### EXERCISE PROMPT
Please render the listing below as a JSON list of strings, with one string per line and blank lines left out.

Position data for elements and text
▬▬▬▬▬▬

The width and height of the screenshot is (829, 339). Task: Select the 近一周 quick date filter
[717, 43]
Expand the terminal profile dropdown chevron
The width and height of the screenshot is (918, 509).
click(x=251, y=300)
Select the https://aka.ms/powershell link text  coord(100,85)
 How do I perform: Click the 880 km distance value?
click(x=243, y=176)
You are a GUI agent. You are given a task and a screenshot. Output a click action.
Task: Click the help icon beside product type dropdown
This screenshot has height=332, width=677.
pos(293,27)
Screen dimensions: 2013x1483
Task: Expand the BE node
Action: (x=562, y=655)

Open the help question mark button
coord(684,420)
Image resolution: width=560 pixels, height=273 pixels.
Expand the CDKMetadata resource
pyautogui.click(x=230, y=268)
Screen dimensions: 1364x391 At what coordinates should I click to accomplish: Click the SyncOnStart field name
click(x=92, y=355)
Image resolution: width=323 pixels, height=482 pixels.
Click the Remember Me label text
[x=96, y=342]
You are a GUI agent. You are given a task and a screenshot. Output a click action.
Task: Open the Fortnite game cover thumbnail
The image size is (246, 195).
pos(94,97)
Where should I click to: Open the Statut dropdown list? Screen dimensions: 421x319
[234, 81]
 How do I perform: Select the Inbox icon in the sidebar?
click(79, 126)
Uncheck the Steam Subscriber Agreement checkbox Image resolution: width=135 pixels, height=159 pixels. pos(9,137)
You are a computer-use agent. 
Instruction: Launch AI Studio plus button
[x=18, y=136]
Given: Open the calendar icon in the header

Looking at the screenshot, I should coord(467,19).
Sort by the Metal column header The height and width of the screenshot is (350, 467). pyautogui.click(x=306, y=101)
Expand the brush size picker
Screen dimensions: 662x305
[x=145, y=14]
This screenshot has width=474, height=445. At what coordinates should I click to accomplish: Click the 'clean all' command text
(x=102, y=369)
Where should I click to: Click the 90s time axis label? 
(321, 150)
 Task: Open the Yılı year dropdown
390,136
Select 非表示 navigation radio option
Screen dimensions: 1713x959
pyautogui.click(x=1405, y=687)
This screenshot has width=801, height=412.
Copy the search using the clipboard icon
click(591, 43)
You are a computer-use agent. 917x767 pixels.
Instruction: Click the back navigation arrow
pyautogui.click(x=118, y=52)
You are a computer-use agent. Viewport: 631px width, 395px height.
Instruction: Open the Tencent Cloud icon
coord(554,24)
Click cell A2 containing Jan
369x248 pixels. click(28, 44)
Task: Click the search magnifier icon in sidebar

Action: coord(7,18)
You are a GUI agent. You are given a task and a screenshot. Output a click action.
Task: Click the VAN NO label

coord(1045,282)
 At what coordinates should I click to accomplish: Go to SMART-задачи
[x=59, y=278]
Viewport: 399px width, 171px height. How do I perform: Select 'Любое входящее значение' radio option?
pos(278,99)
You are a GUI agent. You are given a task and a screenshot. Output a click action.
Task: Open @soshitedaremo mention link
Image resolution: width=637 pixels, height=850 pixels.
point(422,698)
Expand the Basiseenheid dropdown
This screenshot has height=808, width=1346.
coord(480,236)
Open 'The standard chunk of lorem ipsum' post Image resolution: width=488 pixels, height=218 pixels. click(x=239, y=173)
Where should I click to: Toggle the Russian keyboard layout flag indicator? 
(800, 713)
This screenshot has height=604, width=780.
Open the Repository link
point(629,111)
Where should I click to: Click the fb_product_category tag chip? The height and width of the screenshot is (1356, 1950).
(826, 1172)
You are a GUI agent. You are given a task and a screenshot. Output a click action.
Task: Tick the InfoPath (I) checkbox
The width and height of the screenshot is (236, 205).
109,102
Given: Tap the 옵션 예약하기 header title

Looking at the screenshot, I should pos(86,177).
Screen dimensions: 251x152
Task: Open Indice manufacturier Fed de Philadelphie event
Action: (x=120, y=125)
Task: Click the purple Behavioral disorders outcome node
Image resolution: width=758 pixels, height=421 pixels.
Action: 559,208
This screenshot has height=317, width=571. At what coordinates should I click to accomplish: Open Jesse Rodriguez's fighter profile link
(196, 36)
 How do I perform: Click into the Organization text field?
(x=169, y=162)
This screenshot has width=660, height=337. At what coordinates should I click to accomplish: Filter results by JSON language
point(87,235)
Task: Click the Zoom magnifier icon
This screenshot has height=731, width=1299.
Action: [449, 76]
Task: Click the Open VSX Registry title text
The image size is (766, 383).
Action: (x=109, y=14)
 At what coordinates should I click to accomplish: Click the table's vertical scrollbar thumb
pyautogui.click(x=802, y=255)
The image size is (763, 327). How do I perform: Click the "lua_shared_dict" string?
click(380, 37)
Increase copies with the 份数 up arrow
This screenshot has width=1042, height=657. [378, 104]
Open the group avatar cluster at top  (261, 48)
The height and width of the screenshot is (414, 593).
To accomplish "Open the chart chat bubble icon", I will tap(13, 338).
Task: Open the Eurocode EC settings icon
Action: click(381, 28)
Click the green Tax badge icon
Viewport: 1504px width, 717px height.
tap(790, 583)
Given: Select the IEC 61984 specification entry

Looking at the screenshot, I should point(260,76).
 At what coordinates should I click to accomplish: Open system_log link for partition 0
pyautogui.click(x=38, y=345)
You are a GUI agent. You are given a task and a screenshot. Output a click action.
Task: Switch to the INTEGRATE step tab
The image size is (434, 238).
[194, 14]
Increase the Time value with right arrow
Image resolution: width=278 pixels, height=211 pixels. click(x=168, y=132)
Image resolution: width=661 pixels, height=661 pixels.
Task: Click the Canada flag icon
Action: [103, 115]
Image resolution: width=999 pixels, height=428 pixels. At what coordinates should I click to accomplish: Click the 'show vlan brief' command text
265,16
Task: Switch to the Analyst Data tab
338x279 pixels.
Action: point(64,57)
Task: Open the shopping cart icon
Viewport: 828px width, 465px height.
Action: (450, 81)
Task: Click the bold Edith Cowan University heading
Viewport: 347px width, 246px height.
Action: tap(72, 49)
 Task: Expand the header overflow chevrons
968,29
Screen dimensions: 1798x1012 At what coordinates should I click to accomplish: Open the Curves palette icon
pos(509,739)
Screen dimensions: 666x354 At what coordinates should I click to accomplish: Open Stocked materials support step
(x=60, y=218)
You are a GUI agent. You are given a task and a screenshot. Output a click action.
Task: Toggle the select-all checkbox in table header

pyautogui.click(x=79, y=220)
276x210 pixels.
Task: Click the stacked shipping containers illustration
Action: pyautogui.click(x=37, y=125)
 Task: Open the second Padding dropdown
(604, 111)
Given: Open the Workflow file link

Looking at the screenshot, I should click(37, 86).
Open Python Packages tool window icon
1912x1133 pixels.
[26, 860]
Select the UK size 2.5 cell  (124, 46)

▬▬▬▬▬▬

### WRITTEN SOLUTION
[
  "The width and height of the screenshot is (829, 339). Task: Select the 近一周 quick date filter",
  "[717, 43]",
  "Expand the terminal profile dropdown chevron",
  "The width and height of the screenshot is (918, 509).",
  "click(x=251, y=300)",
  "Select the https://aka.ms/powershell link text  coord(100,85)",
  " How do I perform: Click the 880 km distance value?",
  "click(x=243, y=176)",
  "You are a GUI agent. You are given a task and a screenshot. Output a click action.",
  "Task: Click the help icon beside product type dropdown",
  "This screenshot has height=332, width=677.",
  "pos(293,27)",
  "Screen dimensions: 2013x1483",
  "Task: Expand the BE node",
  "Action: (x=562, y=655)",
  "Open the help question mark button",
  "coord(684,420)",
  "Image resolution: width=560 pixels, height=273 pixels.",
  "Expand the CDKMetadata resource",
  "pyautogui.click(x=230, y=268)",
  "Screen dimensions: 1364x391 At what coordinates should I click to accomplish: Click the SyncOnStart field name",
  "click(x=92, y=355)",
  "Image resolution: width=323 pixels, height=482 pixels.",
  "Click the Remember Me label text",
  "[x=96, y=342]",
  "You are a GUI agent. You are given a task and a screenshot. Output a click action.",
  "Task: Open the Fortnite game cover thumbnail",
  "The image size is (246, 195).",
  "pos(94,97)",
  "Where should I click to: Open the Statut dropdown list? Screen dimensions: 421x319",
  "[234, 81]",
  " How do I perform: Select the Inbox icon in the sidebar?",
  "click(79, 126)",
  "Uncheck the Steam Subscriber Agreement checkbox Image resolution: width=135 pixels, height=159 pixels. pos(9,137)",
  "You are a computer-use agent. ",
  "Instruction: Launch AI Studio plus button",
  "[x=18, y=136]",
  "Given: Open the calendar icon in the header",
  "Looking at the screenshot, I should coord(467,19).",
  "Sort by the Metal column header The height and width of the screenshot is (350, 467). pyautogui.click(x=306, y=101)",
  "Expand the brush size picker",
  "Screen dimensions: 662x305",
  "[x=145, y=14]",
  "This screenshot has width=474, height=445. At what coordinates should I click to accomplish: Click the 'clean all' command text",
  "(x=102, y=369)",
  "Where should I click to: Click the 90s time axis label? ",
  "(321, 150)",
  " Task: Open the Yılı year dropdown",
  "390,136",
  "Select 非表示 navigation radio option",
  "Screen dimensions: 1713x959",
  "pyautogui.click(x=1405, y=687)",
  "This screenshot has width=801, height=412.",
  "Copy the search using the clipboard icon",
  "click(591, 43)",
  "You are a computer-use agent. 917x767 pixels.",
  "Instruction: Click the back navigation arrow",
  "pyautogui.click(x=118, y=52)",
  "You are a computer-use agent. Viewport: 631px width, 395px height.",
  "Instruction: Open the Tencent Cloud icon",
  "coord(554,24)",
  "Click cell A2 containing Jan",
  "369x248 pixels. click(28, 44)",
  "Task: Click the search magnifier icon in sidebar",
  "Action: coord(7,18)",
  "You are a GUI agent. You are given a task and a screenshot. Output a click action.",
  "Task: Click the VAN NO label",
  "coord(1045,282)",
  " At what coordinates should I click to accomplish: Go to SMART-задачи",
  "[x=59, y=278]",
  "Viewport: 399px width, 171px height. How do I perform: Select 'Любое входящее значение' radio option?",
  "pos(278,99)",
  "You are a GUI agent. You are given a task and a screenshot. Output a click action.",
  "Task: Open @soshitedaremo mention link",
  "Image resolution: width=637 pixels, height=850 pixels.",
  "point(422,698)",
  "Expand the Basiseenheid dropdown",
  "This screenshot has height=808, width=1346.",
  "coord(480,236)",
  "Open 'The standard chunk of lorem ipsum' post Image resolution: width=488 pixels, height=218 pixels. click(x=239, y=173)",
  "Where should I click to: Toggle the Russian keyboard layout flag indicator? ",
  "(800, 713)",
  "This screenshot has height=604, width=780.",
  "Open the Repository link",
  "point(629,111)",
  "Where should I click to: Click the fb_product_category tag chip? The height and width of the screenshot is (1356, 1950).",
  "(826, 1172)",
  "You are a GUI agent. You are given a task and a screenshot. Output a click action.",
  "Task: Tick the InfoPath (I) checkbox",
  "The width and height of the screenshot is (236, 205).",
  "109,102",
  "Given: Tap the 옵션 예약하기 header title",
  "Looking at the screenshot, I should pos(86,177).",
  "Screen dimensions: 251x152",
  "Task: Open Indice manufacturier Fed de Philadelphie event",
  "Action: (x=120, y=125)",
  "Task: Click the purple Behavioral disorders outcome node",
  "Image resolution: width=758 pixels, height=421 pixels.",
  "Action: 559,208",
  "This screenshot has height=317, width=571. At what coordinates should I click to accomplish: Open Jesse Rodriguez's fighter profile link",
  "(196, 36)",
  " How do I perform: Click into the Organization text field?",
  "(x=169, y=162)",
  "This screenshot has width=660, height=337. At what coordinates should I click to accomplish: Filter results by JSON language",
  "point(87,235)",
  "Task: Click the Zoom magnifier icon",
  "This screenshot has height=731, width=1299.",
  "Action: [449, 76]",
  "Task: Click the Open VSX Registry title text",
  "The image size is (766, 383).",
  "Action: (x=109, y=14)",
  " At what coordinates should I click to accomplish: Click the table's vertical scrollbar thumb",
  "pyautogui.click(x=802, y=255)",
  "The image size is (763, 327). How do I perform: Click the \"lua_shared_dict\" string?",
  "click(380, 37)",
  "Increase copies with the 份数 up arrow",
  "This screenshot has width=1042, height=657. [378, 104]",
  "Open the group avatar cluster at top  (261, 48)",
  "The height and width of the screenshot is (414, 593).",
  "To accomplish \"Open the chart chat bubble icon\", I will tap(13, 338).",
  "Task: Open the Eurocode EC settings icon",
  "Action: click(381, 28)",
  "Click the green Tax badge icon",
  "Viewport: 1504px width, 717px height.",
  "tap(790, 583)",
  "Given: Select the IEC 61984 specification entry",
  "Looking at the screenshot, I should point(260,76).",
  " At what coordinates should I click to accomplish: Open system_log link for partition 0",
  "pyautogui.click(x=38, y=345)",
  "You are a GUI agent. You are given a task and a screenshot. Output a click action.",
  "Task: Switch to the INTEGRATE step tab",
  "The image size is (434, 238).",
  "[194, 14]",
  "Increase the Time value with right arrow",
  "Image resolution: width=278 pixels, height=211 pixels. click(x=168, y=132)",
  "Image resolution: width=661 pixels, height=661 pixels.",
  "Task: Click the Canada flag icon",
  "Action: [103, 115]",
  "Image resolution: width=999 pixels, height=428 pixels. At what coordinates should I click to accomplish: Click the 'show vlan brief' command text",
  "265,16",
  "Task: Switch to the Analyst Data tab",
  "338x279 pixels.",
  "Action: point(64,57)",
  "Task: Open the shopping cart icon",
  "Viewport: 828px width, 465px height.",
  "Action: (450, 81)",
  "Task: Click the bold Edith Cowan University heading",
  "Viewport: 347px width, 246px height.",
  "Action: tap(72, 49)",
  " Task: Expand the header overflow chevrons",
  "968,29",
  "Screen dimensions: 1798x1012 At what coordinates should I click to accomplish: Open the Curves palette icon",
  "pos(509,739)",
  "Screen dimensions: 666x354 At what coordinates should I click to accomplish: Open Stocked materials support step",
  "(x=60, y=218)",
  "You are a GUI agent. You are given a task and a screenshot. Output a click action.",
  "Task: Toggle the select-all checkbox in table header",
  "pyautogui.click(x=79, y=220)",
  "276x210 pixels.",
  "Task: Click the stacked shipping containers illustration",
  "Action: pyautogui.click(x=37, y=125)",
  " Task: Open the second Padding dropdown",
  "(604, 111)",
  "Given: Open the Workflow file link",
  "Looking at the screenshot, I should click(37, 86).",
  "Open Python Packages tool window icon",
  "1912x1133 pixels.",
  "[26, 860]",
  "Select the UK size 2.5 cell  (124, 46)"
]